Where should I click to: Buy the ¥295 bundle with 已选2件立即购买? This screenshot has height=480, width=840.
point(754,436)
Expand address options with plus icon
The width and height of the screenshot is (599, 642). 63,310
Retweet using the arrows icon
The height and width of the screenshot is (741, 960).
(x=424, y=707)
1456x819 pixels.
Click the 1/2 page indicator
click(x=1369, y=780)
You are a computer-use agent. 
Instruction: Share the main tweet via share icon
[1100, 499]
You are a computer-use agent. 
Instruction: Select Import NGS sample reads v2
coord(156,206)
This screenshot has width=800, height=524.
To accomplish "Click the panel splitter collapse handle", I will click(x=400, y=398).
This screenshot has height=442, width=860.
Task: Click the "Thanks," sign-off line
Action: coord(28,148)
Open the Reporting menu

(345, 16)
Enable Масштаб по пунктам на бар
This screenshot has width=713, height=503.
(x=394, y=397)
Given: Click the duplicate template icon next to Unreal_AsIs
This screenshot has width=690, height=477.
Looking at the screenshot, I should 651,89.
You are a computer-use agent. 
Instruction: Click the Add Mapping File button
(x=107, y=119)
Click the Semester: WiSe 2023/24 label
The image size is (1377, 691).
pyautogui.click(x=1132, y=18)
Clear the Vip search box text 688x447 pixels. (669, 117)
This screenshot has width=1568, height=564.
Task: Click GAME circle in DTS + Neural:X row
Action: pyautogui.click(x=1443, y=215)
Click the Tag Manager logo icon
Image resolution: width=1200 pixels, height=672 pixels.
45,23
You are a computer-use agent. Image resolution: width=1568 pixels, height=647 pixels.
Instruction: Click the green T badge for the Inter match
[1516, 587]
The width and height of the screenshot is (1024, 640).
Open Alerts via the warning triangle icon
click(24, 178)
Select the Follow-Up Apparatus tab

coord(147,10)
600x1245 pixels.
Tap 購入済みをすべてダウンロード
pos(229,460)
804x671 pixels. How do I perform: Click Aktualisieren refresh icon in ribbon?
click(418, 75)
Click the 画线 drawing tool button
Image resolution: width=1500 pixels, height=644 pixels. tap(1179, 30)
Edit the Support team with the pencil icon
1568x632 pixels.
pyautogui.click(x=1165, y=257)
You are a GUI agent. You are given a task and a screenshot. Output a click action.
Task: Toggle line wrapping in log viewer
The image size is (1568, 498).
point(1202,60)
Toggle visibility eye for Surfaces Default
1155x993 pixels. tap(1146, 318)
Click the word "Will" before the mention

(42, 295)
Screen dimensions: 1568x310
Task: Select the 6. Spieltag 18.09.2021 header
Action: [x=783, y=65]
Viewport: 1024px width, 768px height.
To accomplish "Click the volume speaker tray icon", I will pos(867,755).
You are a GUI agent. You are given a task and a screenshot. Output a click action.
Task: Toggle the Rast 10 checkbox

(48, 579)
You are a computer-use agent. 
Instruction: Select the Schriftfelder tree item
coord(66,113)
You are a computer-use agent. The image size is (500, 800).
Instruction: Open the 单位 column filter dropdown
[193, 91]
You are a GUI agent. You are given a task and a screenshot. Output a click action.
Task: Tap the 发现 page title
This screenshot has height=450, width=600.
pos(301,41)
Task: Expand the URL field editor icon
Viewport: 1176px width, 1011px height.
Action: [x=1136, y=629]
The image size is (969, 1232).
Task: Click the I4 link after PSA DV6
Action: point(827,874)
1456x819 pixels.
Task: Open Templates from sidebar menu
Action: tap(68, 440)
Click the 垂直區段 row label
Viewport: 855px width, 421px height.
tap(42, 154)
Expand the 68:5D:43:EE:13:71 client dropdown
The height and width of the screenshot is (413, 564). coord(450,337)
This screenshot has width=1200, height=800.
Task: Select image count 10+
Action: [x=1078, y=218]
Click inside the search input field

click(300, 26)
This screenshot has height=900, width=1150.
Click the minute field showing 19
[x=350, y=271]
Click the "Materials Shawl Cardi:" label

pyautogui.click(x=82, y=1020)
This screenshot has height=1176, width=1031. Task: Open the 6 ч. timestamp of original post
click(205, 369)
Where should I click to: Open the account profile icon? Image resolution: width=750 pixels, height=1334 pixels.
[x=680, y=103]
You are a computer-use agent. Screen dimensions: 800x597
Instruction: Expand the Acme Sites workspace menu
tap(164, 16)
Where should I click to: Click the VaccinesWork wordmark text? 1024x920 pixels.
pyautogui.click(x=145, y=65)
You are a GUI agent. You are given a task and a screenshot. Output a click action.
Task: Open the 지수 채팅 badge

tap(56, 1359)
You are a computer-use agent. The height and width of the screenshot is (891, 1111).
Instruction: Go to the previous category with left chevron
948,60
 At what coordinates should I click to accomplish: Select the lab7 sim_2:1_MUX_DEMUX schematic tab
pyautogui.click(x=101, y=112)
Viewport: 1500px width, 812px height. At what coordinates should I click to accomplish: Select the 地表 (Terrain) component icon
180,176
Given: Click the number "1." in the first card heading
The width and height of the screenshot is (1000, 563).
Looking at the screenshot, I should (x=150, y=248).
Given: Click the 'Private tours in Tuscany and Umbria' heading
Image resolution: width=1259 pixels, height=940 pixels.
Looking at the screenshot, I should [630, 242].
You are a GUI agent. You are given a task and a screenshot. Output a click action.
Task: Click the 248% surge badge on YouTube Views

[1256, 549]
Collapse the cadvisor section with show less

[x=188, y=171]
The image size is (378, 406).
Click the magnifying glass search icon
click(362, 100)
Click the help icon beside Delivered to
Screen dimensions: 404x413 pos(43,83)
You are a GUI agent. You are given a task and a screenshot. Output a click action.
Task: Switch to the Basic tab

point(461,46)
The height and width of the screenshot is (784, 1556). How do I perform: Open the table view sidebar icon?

- EXERCISE REQUIREMENTS
Return every line of the material exactly.

- ANSWER BELOW
Where should I click to: Buy the ¥295 bundle with 已选2件立即购买? This screenshot has height=480, width=840.
point(754,436)
Expand address options with plus icon
The width and height of the screenshot is (599, 642). 63,310
Retweet using the arrows icon
The height and width of the screenshot is (741, 960).
(x=424, y=707)
1456x819 pixels.
Click the 1/2 page indicator
click(x=1369, y=780)
You are a computer-use agent. 
Instruction: Share the main tweet via share icon
[1100, 499]
You are a computer-use agent. 
Instruction: Select Import NGS sample reads v2
coord(156,206)
This screenshot has width=800, height=524.
To accomplish "Click the panel splitter collapse handle", I will click(x=400, y=398).
This screenshot has height=442, width=860.
Task: Click the "Thanks," sign-off line
Action: coord(28,148)
Open the Reporting menu

(345, 16)
Enable Масштаб по пунктам на бар
This screenshot has width=713, height=503.
(x=394, y=397)
Given: Click the duplicate template icon next to Unreal_AsIs
This screenshot has width=690, height=477.
Looking at the screenshot, I should 651,89.
You are a computer-use agent. 
Instruction: Click the Add Mapping File button
(x=107, y=119)
Click the Semester: WiSe 2023/24 label
The image size is (1377, 691).
pyautogui.click(x=1132, y=18)
Clear the Vip search box text 688x447 pixels. (669, 117)
This screenshot has width=1568, height=564.
Task: Click GAME circle in DTS + Neural:X row
Action: pyautogui.click(x=1443, y=215)
Click the Tag Manager logo icon
Image resolution: width=1200 pixels, height=672 pixels.
45,23
You are a computer-use agent. Image resolution: width=1568 pixels, height=647 pixels.
Instruction: Click the green T badge for the Inter match
[1516, 587]
The width and height of the screenshot is (1024, 640).
Open Alerts via the warning triangle icon
click(24, 178)
Select the Follow-Up Apparatus tab

coord(147,10)
600x1245 pixels.
Tap 購入済みをすべてダウンロード
pos(229,460)
804x671 pixels. How do I perform: Click Aktualisieren refresh icon in ribbon?
click(418, 75)
Click the 画线 drawing tool button
Image resolution: width=1500 pixels, height=644 pixels. tap(1179, 30)
Edit the Support team with the pencil icon
1568x632 pixels.
pyautogui.click(x=1165, y=257)
You are a GUI agent. You are given a task and a screenshot. Output a click action.
Task: Toggle line wrapping in log viewer
The image size is (1568, 498).
point(1202,60)
Toggle visibility eye for Surfaces Default
1155x993 pixels. tap(1146, 318)
Click the word "Will" before the mention

(42, 295)
Screen dimensions: 1568x310
Task: Select the 6. Spieltag 18.09.2021 header
Action: [x=783, y=65]
Viewport: 1024px width, 768px height.
To accomplish "Click the volume speaker tray icon", I will pos(867,755).
You are a GUI agent. You are given a task and a screenshot. Output a click action.
Task: Toggle the Rast 10 checkbox

(48, 579)
You are a computer-use agent. 
Instruction: Select the Schriftfelder tree item
coord(66,113)
You are a computer-use agent. The image size is (500, 800).
Instruction: Open the 单位 column filter dropdown
[193, 91]
You are a GUI agent. You are given a task and a screenshot. Output a click action.
Task: Tap the 发现 page title
This screenshot has height=450, width=600.
pos(301,41)
Task: Expand the URL field editor icon
Viewport: 1176px width, 1011px height.
Action: [x=1136, y=629]
The image size is (969, 1232).
Task: Click the I4 link after PSA DV6
Action: point(827,874)
1456x819 pixels.
Task: Open Templates from sidebar menu
Action: tap(68, 440)
Click the 垂直區段 row label
Viewport: 855px width, 421px height.
tap(42, 154)
Expand the 68:5D:43:EE:13:71 client dropdown
The height and width of the screenshot is (413, 564). coord(450,337)
This screenshot has width=1200, height=800.
Task: Select image count 10+
Action: [x=1078, y=218]
Click inside the search input field

click(300, 26)
This screenshot has height=900, width=1150.
Click the minute field showing 19
[x=350, y=271]
Click the "Materials Shawl Cardi:" label

pyautogui.click(x=82, y=1020)
This screenshot has height=1176, width=1031. Task: Open the 6 ч. timestamp of original post
click(205, 369)
Where should I click to: Open the account profile icon? Image resolution: width=750 pixels, height=1334 pixels.
[x=680, y=103]
You are a computer-use agent. Screen dimensions: 800x597
Instruction: Expand the Acme Sites workspace menu
tap(164, 16)
Where should I click to: Click the VaccinesWork wordmark text? 1024x920 pixels.
pyautogui.click(x=145, y=65)
You are a GUI agent. You are given a task and a screenshot. Output a click action.
Task: Open the 지수 채팅 badge

tap(56, 1359)
You are a computer-use agent. The height and width of the screenshot is (891, 1111).
Instruction: Go to the previous category with left chevron
948,60
 At what coordinates should I click to accomplish: Select the lab7 sim_2:1_MUX_DEMUX schematic tab
pyautogui.click(x=101, y=112)
Viewport: 1500px width, 812px height. At what coordinates should I click to accomplish: Select the 地表 (Terrain) component icon
180,176
Given: Click the number "1." in the first card heading
The width and height of the screenshot is (1000, 563).
Looking at the screenshot, I should (x=150, y=248).
Given: Click the 'Private tours in Tuscany and Umbria' heading
Image resolution: width=1259 pixels, height=940 pixels.
Looking at the screenshot, I should [630, 242].
You are a GUI agent. You are given a task and a screenshot. Output a click action.
Task: Click the 248% surge badge on YouTube Views

[1256, 549]
Collapse the cadvisor section with show less

[x=188, y=171]
The image size is (378, 406).
Click the magnifying glass search icon
click(362, 100)
Click the help icon beside Delivered to
Screen dimensions: 404x413 pos(43,83)
You are a GUI agent. You are given a task and a screenshot. Output a click action.
Task: Switch to the Basic tab

point(461,46)
The height and width of the screenshot is (784, 1556). How do I perform: Open the table view sidebar icon?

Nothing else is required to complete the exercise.